We examined biogeochemistry and microbiology associated with natural attenuation of trichloroethene (TCE), trichloroethane (TCA), and benzene in a subarctic aquifer. Identification of a predominant terminal electron-accepting process (TEAP) and characterization of typical natural attenuation footprints was difficult. Hydrogen and ferrous iron concentrations suggested that iron reduction was the predominant TEAP; calculated in situ Gibbs free energies for iron reduction were energetically feasible at all wells although a source of ferric iron has not been conclusively determined. The presence of dissolved sulfide and favorable free energies for sulfate reduction provided support of concurrent iron and sulfate reduction. Methanogenesis from H2/CO2 was generally not energetically favorable.
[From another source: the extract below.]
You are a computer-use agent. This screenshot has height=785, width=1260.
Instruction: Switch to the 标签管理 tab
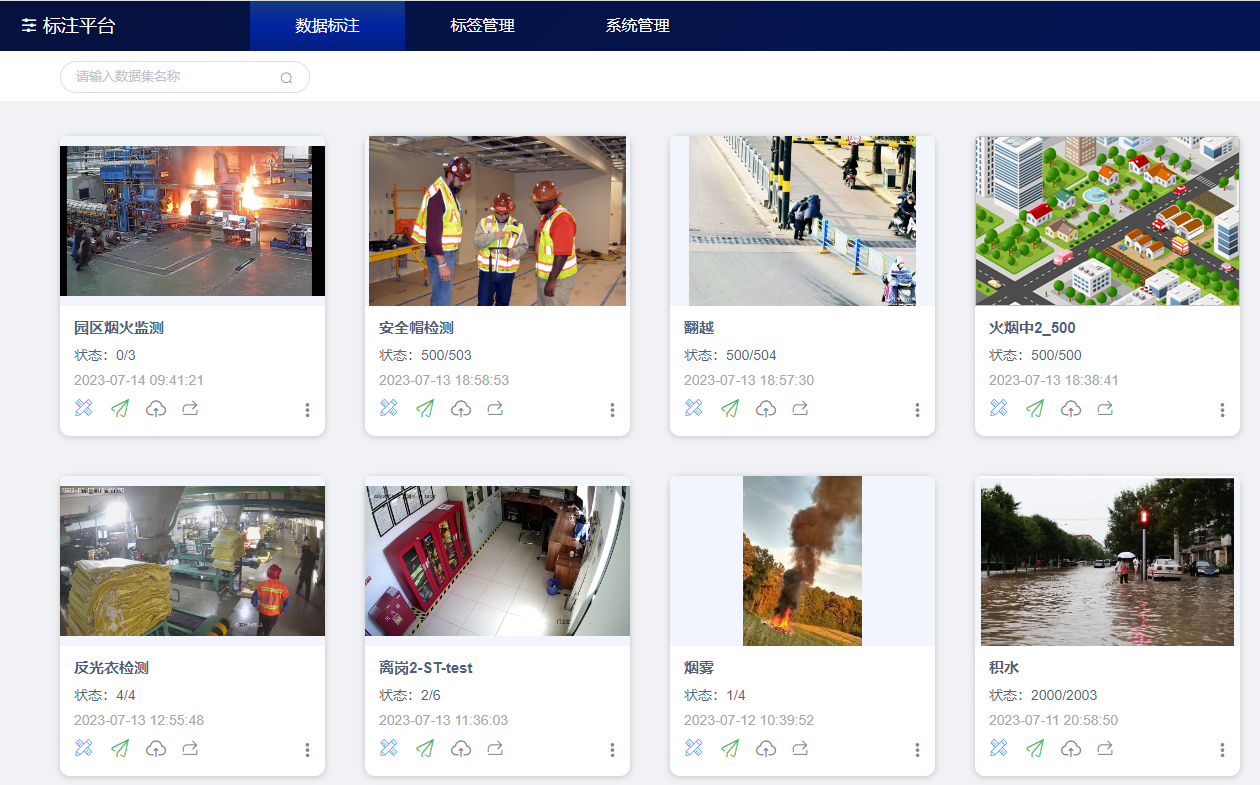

The presence of TCE and TCA degradation intermediates suggested that biological reductive dechlorination occurred, although proportions of intermediates relative to parent compounds remained stable. By September 2000, contaminant concentrations were within regulatory standards at most sampling points. However, low rates of microbial activity and incomplete degradation imply that intrinsic bioremediation did not likely represent an important contribution to contaminant removal atthis site, where dilution appeared to be the primary attenuation mechanism.